12.10.2006

Eigenwillige Luftblasen

Gasbläschen in einer Flüssigkeit verhalten sich beim Abschnüren und Aufsteigen recht eigensinnig.



Gasbläschen in einer Flüssigkeit verhalten sich beim Abschnüren und Aufsteigen recht eigensinnig.

Wenn man einen tropfenden Wasserhahn beobachtet oder durch einen Strohhalm Luftblasen ins Wasser „blubbern“ lässt, sieht man eine überraschende Ähnlichkeit: Unmittelbar bevor sich ein Tropfen oder eine Blase ablöst, schnüren sie sich ein. Sie hängen dann an einer Wasser- bzw. Luftbrücke, die immer dünner wird und sich schließlich ganz abschnürt. Zahlreiche Untersuchungen haben ergeben, dass sich Flüssigkeitstropfen in einer universellen Weise einschnüren, die weder von der Art der Flüssigkeit noch vom Querschnitt der Flüssigkeitssäule abhängt. Jetzt hat sich gezeigt, dass Luftbläschen im Wasser sich nichtuniversell einschnüren. Und auch beim anschließenden Aufstieg verhalten sich die Bläschen eigensinnig.

Sidney Nagel und seine Mitarbeiter von der University of Chicago haben ihre Luftblasen mit Hilfe von Düsen erzeugt, die eine millimetergroße kreisförmige Spitze hatten. Die Düsen befanden sich in einen wassergefüllten Tank und zeigten zunächst senkrecht nach oben. Wurde Luft durch eine solche Düse gepresst, so bildeten sich an der Düsenspitze einzelne Luftbläschen, schnürten sich ab und stiegen auf. Um das Abschnüren zu verfolgen, wurde eine Kamera auf die Düsenspitze gerichtet, die bis zu 130.000 Bilder pro Sekunde aufnehmen konnte. Damit ließ sich bestimmen, wie breit die sich einschnürende Luftbrücke an ihrer engsten Stelle in Abhängigkeit von der Zeit war. Diese minimale Breite h war proportional zu T a, wobei T die noch bis zum Abschnüren verbleibende Zeit bezeichnet. Für den Exponenten fanden die Forscher a = 0,56 ± 0,03. Dieses Potenzgesetz galt für Zeiten T von 1 ms bis hinunter zu 1 µs. An der Abschnürungsstelle entstand zwischen Luftblase und Düsenspitze ein zusätzliches, 5 µm großes Luftbläschen.

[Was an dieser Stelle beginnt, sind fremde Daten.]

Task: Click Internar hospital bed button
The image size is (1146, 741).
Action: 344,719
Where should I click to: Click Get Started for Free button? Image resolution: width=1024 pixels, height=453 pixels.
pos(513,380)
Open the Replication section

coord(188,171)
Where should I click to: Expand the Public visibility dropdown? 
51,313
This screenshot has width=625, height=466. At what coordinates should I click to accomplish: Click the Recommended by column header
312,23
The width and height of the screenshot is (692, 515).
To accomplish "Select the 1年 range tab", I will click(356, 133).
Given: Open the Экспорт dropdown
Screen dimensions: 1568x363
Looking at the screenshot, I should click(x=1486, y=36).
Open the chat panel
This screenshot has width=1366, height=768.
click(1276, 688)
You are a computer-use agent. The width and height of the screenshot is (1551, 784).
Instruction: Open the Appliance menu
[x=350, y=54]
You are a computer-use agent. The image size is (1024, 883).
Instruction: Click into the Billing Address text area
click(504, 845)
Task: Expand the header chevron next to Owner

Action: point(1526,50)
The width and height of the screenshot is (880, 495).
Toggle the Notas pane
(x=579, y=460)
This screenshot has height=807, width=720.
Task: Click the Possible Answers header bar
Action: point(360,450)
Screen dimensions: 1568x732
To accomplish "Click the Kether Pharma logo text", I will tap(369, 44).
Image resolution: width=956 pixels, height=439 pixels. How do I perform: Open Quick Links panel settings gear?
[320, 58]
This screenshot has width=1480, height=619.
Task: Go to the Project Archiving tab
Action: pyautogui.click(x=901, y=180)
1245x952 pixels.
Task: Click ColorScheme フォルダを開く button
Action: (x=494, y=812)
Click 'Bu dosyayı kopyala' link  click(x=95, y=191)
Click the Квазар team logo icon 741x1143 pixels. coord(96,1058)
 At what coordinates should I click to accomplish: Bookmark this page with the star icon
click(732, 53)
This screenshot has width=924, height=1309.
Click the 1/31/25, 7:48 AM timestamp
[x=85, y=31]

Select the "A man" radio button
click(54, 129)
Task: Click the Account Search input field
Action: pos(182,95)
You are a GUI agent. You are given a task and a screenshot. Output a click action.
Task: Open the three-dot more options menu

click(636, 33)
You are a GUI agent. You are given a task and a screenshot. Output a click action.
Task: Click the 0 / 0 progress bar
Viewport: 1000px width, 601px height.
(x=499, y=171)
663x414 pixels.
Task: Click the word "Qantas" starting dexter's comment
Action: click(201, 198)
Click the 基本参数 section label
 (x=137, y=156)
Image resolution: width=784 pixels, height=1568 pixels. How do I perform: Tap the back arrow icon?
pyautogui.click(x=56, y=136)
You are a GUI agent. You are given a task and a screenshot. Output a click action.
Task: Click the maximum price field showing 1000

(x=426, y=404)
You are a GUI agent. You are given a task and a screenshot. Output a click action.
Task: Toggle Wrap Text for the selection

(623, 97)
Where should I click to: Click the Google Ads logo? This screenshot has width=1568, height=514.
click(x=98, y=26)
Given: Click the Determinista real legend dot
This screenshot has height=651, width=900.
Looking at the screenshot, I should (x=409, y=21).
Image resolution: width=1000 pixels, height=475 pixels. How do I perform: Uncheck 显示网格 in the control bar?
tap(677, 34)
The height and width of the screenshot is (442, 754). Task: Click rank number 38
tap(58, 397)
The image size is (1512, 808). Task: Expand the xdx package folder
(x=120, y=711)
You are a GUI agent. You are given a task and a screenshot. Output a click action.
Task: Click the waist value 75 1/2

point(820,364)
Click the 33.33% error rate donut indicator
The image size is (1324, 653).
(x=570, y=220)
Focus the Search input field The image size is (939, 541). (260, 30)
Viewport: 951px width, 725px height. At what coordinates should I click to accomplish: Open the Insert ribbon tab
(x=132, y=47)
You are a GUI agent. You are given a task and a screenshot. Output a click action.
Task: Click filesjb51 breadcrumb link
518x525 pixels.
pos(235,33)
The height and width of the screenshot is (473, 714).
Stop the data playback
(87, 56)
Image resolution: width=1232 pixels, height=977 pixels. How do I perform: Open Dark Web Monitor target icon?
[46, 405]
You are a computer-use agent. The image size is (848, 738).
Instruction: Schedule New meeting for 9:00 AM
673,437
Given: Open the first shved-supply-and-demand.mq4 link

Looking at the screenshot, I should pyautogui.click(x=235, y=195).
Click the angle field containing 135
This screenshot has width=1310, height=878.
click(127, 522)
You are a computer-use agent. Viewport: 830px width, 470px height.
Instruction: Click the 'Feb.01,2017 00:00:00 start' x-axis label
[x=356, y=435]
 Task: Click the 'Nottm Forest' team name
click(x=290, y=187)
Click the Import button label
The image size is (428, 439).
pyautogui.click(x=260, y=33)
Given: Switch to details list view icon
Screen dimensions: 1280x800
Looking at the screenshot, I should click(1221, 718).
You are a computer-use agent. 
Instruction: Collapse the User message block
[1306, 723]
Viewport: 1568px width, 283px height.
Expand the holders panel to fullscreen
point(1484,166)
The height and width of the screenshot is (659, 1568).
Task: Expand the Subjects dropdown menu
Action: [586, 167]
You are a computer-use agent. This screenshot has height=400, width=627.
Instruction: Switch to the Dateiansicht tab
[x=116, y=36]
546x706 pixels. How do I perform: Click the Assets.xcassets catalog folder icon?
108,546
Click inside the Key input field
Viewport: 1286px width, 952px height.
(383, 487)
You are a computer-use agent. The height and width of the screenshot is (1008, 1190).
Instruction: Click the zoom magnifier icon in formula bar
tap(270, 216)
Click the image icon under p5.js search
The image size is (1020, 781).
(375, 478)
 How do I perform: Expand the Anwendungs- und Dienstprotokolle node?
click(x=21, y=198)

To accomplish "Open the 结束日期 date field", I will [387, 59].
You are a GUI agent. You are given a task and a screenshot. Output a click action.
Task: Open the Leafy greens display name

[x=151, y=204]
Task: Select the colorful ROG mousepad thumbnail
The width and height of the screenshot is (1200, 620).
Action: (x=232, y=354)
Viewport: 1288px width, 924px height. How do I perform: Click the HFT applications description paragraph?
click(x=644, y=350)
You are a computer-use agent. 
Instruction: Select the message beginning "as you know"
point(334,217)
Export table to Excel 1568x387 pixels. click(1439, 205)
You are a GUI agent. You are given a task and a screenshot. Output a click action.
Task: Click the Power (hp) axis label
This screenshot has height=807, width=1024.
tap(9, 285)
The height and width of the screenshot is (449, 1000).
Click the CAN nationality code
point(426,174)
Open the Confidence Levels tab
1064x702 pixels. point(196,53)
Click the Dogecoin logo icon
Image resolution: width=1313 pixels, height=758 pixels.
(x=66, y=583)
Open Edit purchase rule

Bei früheren Untersuchungen zum Abschnürungsverhalten von Flüssigkeitstropfen, hatte man ebenfalls ein Potenzgesetz für die minimale Breite h der Einschnürung gefunden: h ~ T a. Allerdings war in diesem Fall der Exponent a größer als 2/3. Flüssigkeitstropfen schnürten sich demnach viel schneller ein als Luftbläschen. Verantwortlich ist dafür die Oberflächenspannung. Sie treibt das Einschnüren eines Tropfens schnell voran und sorgt dafür, dass anfängliche Unregelmäßigkeiten und Asymmetrien des Tropfens mit fortschreitender Annäherung an den Augenblick des Abschnürens ausgeglättet werden. An der Einschnürungsstelle liegt schließlich perfekte Zylindersymmetrie vor und die Einschnürung geht in universeller Weise von statten.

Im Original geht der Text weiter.